My nails scored into the wood, pieces chipping away and crumbling to the floor. “It is an act of treason to insult a queen.”
“Yeah?” he said. “Well, from what I gather, I’m dead anyway. So fuck it.” He turned back to face me, then did one better than that, and rose on shaking legs to grab the silver bars. “You’re no better than the scum beneath our nails, the shit stuck b
eneath the soles of our boots, and the scorpions that try to kill us in those precious mines of yours.” He spat at the ground beneath my feet, then grinned before swaying and retaking his seat in the corner of his cell. “Queen.”
“They’re your mines too.” I felt the need to remind him, darkness knew why.
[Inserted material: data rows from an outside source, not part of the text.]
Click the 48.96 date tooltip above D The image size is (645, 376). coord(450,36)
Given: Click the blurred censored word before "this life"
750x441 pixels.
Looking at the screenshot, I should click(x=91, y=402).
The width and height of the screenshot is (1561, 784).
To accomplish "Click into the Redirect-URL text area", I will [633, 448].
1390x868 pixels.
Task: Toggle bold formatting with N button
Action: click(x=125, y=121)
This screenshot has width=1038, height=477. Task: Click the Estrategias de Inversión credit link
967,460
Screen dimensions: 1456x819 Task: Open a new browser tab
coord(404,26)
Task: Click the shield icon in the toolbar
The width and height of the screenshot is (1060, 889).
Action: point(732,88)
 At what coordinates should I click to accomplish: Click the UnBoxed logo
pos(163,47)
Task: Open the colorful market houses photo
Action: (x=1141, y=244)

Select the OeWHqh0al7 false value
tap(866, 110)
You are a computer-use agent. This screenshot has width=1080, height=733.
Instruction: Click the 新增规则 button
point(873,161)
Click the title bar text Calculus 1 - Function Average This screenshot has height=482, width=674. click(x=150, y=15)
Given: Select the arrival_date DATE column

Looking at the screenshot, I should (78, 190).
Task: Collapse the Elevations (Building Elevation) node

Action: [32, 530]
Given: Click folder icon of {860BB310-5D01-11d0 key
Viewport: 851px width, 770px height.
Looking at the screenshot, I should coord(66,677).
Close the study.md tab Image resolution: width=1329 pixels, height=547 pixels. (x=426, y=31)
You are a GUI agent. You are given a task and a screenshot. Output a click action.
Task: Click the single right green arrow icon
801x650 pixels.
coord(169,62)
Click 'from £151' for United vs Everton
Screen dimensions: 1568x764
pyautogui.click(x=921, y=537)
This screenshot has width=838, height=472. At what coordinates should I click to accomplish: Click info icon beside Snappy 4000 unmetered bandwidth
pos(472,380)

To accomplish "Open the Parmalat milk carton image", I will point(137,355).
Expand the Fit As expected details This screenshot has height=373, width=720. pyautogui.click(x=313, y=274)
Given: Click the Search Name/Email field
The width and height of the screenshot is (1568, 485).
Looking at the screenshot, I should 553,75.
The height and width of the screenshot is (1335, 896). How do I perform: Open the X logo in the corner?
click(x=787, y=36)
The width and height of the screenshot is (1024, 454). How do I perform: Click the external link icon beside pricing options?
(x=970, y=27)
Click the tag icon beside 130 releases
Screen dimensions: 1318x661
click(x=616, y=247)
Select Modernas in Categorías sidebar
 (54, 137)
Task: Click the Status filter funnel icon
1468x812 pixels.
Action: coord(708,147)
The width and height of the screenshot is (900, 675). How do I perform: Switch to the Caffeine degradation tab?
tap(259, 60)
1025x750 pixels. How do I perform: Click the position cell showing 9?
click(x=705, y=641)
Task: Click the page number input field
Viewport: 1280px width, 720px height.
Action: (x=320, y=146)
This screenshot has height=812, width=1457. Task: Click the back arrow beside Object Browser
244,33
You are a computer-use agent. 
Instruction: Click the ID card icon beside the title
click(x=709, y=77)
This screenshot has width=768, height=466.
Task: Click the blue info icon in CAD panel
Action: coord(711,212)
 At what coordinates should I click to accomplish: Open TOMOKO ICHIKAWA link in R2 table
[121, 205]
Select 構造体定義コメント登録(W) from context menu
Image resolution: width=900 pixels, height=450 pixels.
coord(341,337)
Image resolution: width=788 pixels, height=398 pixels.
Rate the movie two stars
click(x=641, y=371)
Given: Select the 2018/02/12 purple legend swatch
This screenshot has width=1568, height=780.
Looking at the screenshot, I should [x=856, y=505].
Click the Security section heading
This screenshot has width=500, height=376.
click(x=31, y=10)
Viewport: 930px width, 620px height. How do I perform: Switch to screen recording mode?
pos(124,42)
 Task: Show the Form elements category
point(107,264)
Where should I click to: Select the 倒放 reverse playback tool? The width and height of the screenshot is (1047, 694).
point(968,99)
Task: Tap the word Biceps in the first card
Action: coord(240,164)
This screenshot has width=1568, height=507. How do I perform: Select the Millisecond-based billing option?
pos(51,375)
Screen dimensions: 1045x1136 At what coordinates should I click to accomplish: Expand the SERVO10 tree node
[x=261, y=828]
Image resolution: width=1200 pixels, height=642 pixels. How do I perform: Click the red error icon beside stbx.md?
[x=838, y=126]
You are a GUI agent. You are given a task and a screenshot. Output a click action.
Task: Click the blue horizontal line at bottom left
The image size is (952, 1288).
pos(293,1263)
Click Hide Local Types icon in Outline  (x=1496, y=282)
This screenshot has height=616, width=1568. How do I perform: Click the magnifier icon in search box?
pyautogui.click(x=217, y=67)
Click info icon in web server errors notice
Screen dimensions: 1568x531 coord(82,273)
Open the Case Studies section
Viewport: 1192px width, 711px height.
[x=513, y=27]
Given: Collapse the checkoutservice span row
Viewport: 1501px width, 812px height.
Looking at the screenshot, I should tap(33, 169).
With a thought and a flick of my wrist, the gate to his cell unlocked, and Raiden gaped as it swung open. “Now lick that filth off the floor before I send you to your grave earlier than planned.”
He wore another grin as he stepped outside his cell and stopped before me. The words were low and hissed. “Fuck you.”
Rage gathered my fingers. Throwing him to the floor, I watched as his hands slapped at the straw-littered concrete in time to stop his face from colliding with it.
Then I jumped down, my boot digging into his lower back as he tried to rise. “Lick it or die.”
“I bet you need to say that to all the males.” With clenching teeth, I waited. “I said, oh, dearest queen… fuck you.”
He clearly had no concern for his own well-being.
So be it.
“How about that wife of yours, then? Oh”—I clicked my tongue—“I should say almost wife. Do you think she’d like to keep her pretty ring finger in order for you to dress it with a filthy piece of jewelry?”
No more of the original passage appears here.